Why deploy ultraFluidX on Azure?
- Modern and diverse compute options to align with your workload's needs
- The flexibility of virtualization without the need to buy and maintain physical hardware
- Rapid provisioning
- Complex problems solved within a few hours
Architecture
Download a Visio file of this architecture.
Components
- Azure Virtual Machines is
used to create a Linux VM.
- For information about deploying the VM and installing the drivers, see Linux VMs on Azure.
- Azure Virtual Network is
used to create a private network infrastructure in the cloud.
- Network security groups are used to restrict access to the VM.
- A public IP address connects the internet to the VM.
- A physical solid-state drive (SSD) is used for storage.
Compute sizing and drivers
Performance tests of ultraFluidX on Azure used ND A100 v4 series VMs running Linux.

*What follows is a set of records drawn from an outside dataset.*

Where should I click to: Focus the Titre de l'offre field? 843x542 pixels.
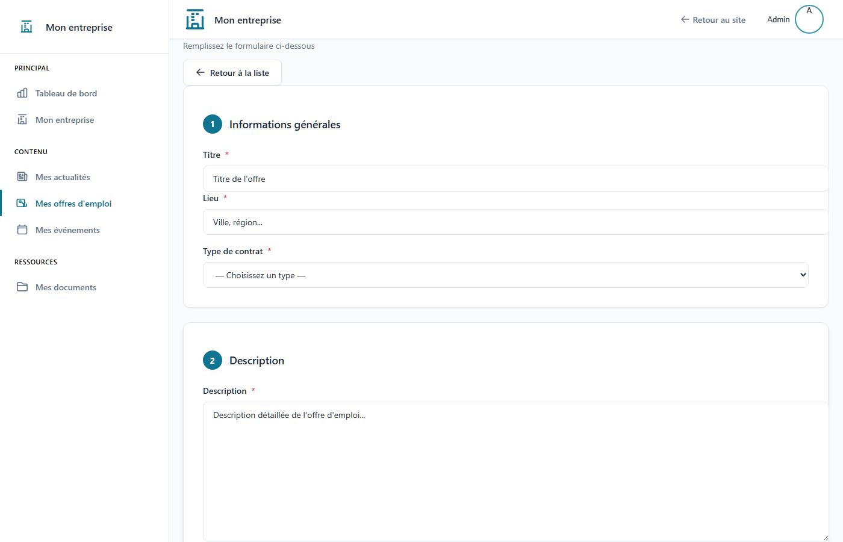tap(515, 179)
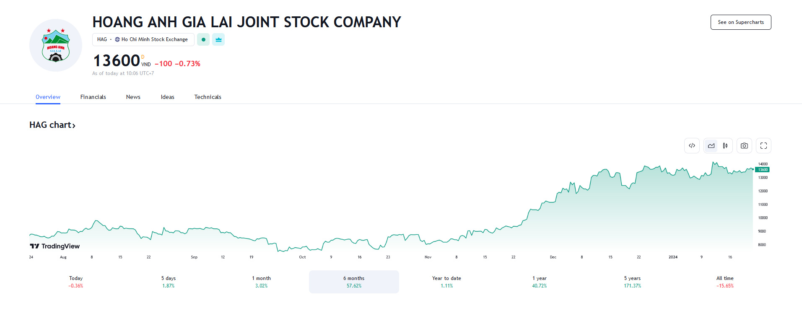Viewport: 802px width, 316px height.
Task: Expand the HAG chart heading arrow
Action: click(74, 125)
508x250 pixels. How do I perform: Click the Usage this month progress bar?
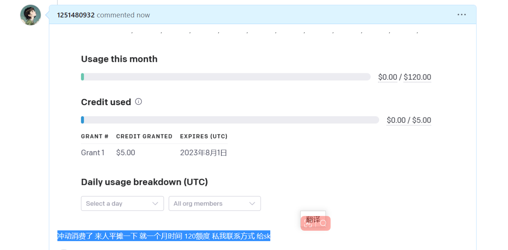226,77
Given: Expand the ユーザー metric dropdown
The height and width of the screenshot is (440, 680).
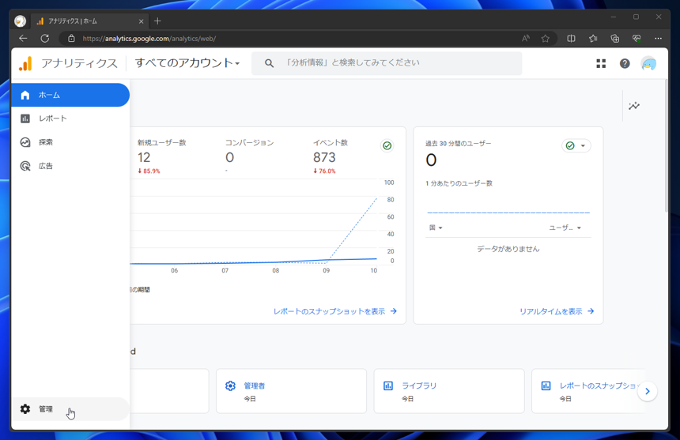Looking at the screenshot, I should click(565, 228).
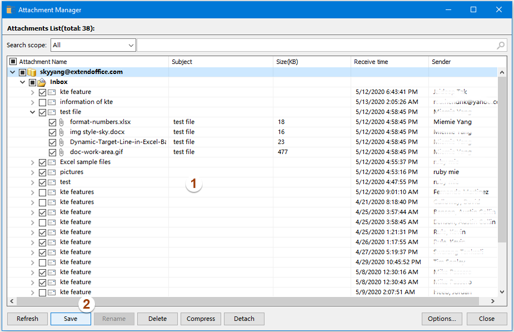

The following table provides the configuration details.
VM size | vCPU | Memory, in GiB | SSD, in GiB | GPUs | GPU memory, in GiB | Maximum data disks |
---|---|---|---|---|---|---|
Standard_ND96asr_v4 | 96 | 900 | 6,000 | 8 A100 | 40 | 32 |
The Standard_ND96asr_v4 VM runs NVIDIA Ampere A100 Tensor Core GPUs and is supported by 96 AMD processor cores.
Required drivers
To use ultraFluidX on Standard_ND96asr_v4 VMs as described in this article, you need to install NVIDIA and AMD drivers.
ultraFluidX installation
Before you install ultraFluidX, you need to deploy and connect a Linux VM and install the required NVIDIA and AMD drivers.
Important
NVIDIA Fabric Manager installation is required for VMs that use NVLink or NVSwitch. Standard_ND96asr_v4 uses NVLink.
For information about deploying the VM and installing the drivers, see Run a Linux VM on Azure.
Altair ultraFluidX only runs on Linux. You can download ultraFluidX from Altair One Marketplace. You also need to install Altair License Manager and activate your license via Altair Units Licensing. For more information, see the Altair Units Licensing document on Altair One Marketplace.
ultraFluidX performance results
The Roadster and CX1 models were used as test cases. This image shows the roadster model:
This image shows the CX1 model:
The amount of time it takes to complete the simulation by using GPUs was measured. The Linux platform was used, with an Azure Marketplace CentOS 8.1 HPC Gen2 image. The following table provides details about the operating system and NVIDIA drivers.
Operating system version | OS architecture | GPU driver version | Cuda version |
---|---|---|---|
CentOS Linux release 8.1.1911 (Core) | x86-64 | 470.57.02 | 11.4 |
GPU-based fluid dynamics simulations were run to test ultraFluidX. The simulations were run for shortened test cases, not for full production-level test cases. The projected wall-clock times and computation times for a full production run of the CX1 are provided here. Because the workload per time step is constant, these times can be computed from the computation time of the short run via linear extrapolation.
The total simulation consists of two phases: a mostly CPU-based pre-processing phase (independent of the physical simulation time) and the GPU-based computation phase. The purpose of the simulation is to test the performance of the GPU phase on the chosen VM: Standard_ND96asr_v4.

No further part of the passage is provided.